NK, while a territory fully located inside Azerbaijan, has been occupied by Armenian forces since the early 1990s. Due to regular escalation of mutual hostilities, the conflict is still far from resolution, and is shaping up to be more dangerous than ever before.
Azerbaijan, a predominantly Muslim country and the largest nation in the South Caucasus region located at the junction of Asia and Europe alongside the Caspian Sea, was pushed into a bloody war in early 1990s that resulted in the occupation of more than 20 percent of its historical and internationally recognized lands. Armenia forcibly seized the NK region and seven surrounding districts from Azerbaijan. The war ended in a ceasefire agreement signed between the two sides in 1994, bringing a de jure end to the war. But de facto elimination of mutual military hassle has been failing, as Armenia routinely violates the ceasefire and provokes another next war with Azerbaijan.

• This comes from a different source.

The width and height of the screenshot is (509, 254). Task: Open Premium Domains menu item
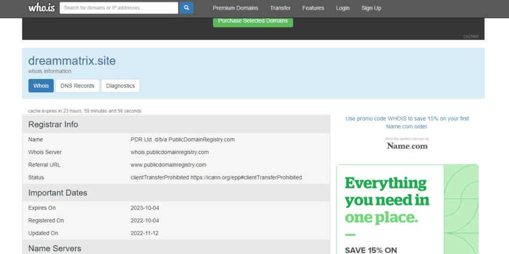(235, 8)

Both the people and government of Azerbaijan support the peaceful resolution to the NK conflict. Azerbaijani officials, led by President Ilham Aliyev, have demonstrated an active interest in ending the 20-year territorial dispute peacefully. The ultimate goal of the Azerbaijani leadership in regard to NK conflict is restoring the country’s territorial integrity through the peaceful liberation of the occupied lands.
“The territorial integrity of Azerbaijan is not and will never be the topic of negotiations. Azerbaijan will not retreat from this position in any single step. This means that in territorial integrity of Azerbaijan … there will be no compromise,” President Aliyev has said, according to www.president.az.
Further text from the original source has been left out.